Mezar; insan ölüsünün gömülü bulunduğu yer, bir kimsenin öldükten sonra gömüldüğü yer, kabir, sin, makber, gömüt demektir. İşte mezar kelimesi ile ilgili gerçek ve mecaz anlamlı cümleler.
– Benden duymuş olma, ama bu adam senin mezarını kazıyor.
– Sana yan gözle bakanın mezarını kazarım.
– Vatanımı bölmeye çalışanın, mezarını kazarım.
– Trafikte dikkatli ol, yoksa mezarı boylarsın.
– Define arayan iki kişi mezarı boylamış.
– Güneş doğmadan Deli Mehmed’in mezarına koştu. (Ö. Seyfeddin)
– Bir arıza olursa, denizaltı denizcilerin mezarı olur.
– Bu hasarlı bina, depremde sizin mezarınız olur.
– Daha geçen ay, bu göl iki çocuğun mezarı oldu.
– Eğer mezarda, şafak sökmeyen o zindanda / Ceset çürür ve tahayyül kalırsa insanda / Cihan vatandan ibârettir îtikādımca. (Y. Kemal)
– Babam ile birlikte dedemin mezarını ziyaret ettik.
– Bayram sabahı ailece babamın mezarına gittik.
– Mezara kadar seni seveceğim Müjgan.
– Biz bu takıma mezara kadar gönül verdik.
– Ahmet, o alışkanlığı mezarına kadar taşıdı.
– Seni mezardan çıkaran adama karşı, biraz vefalı ol.
– Bunların öldükten sonra bir mezarları bile yoktur. (P. Safâ)
– Bahsettiğin kişi de mezar soyguncusu çıktı.

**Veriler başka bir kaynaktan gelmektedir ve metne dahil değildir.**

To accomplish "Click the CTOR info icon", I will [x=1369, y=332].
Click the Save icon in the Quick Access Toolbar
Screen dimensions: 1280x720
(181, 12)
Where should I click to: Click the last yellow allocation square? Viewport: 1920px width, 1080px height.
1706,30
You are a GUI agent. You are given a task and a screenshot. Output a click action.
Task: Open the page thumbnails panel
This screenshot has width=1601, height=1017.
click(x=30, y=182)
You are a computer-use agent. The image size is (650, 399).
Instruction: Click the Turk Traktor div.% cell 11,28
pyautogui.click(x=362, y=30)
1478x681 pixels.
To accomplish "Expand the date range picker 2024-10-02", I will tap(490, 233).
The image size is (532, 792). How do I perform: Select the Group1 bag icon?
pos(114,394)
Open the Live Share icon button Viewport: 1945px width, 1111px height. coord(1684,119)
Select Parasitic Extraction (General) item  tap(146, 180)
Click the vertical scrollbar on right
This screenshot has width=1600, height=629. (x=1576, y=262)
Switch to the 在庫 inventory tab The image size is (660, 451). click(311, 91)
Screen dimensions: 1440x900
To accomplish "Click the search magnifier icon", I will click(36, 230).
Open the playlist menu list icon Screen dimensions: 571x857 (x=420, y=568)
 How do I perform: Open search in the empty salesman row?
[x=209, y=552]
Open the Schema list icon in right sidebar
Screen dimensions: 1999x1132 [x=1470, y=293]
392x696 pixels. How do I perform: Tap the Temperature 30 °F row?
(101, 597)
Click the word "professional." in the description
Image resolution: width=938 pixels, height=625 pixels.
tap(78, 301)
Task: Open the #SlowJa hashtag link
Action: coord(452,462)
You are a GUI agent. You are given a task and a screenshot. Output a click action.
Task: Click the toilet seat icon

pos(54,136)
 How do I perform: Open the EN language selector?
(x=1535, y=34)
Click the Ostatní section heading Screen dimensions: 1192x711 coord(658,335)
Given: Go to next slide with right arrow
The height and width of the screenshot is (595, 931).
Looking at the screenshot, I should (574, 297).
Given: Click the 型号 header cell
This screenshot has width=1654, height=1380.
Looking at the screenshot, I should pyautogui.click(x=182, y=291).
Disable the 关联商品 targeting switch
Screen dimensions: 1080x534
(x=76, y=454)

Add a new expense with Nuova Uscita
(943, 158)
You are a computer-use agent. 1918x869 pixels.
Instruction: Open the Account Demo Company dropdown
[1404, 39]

– Biz o mezar soyguncusuyla anlaşamayacağız.
– Bu genç yaşımda mezara girmek istemem.
– Liderleri öldüğünde, onun vücudunu büyük bir mezara yerleştirdiler.
– Daha bu hafta o aileden üç kişi mezara girdi.
– Bir arıza olursa, denizaltı denizcilere mezar olur.
– Mezar, tabuta yakın yerdeymiş ve cenaze dilencilerle kalabalıklaşmıştı. (M. Ş. Esendal)
– Bu hasarlı bina size mezar olacak.
– Daha geçen ay bu göl iki çocuğa mezar oldu.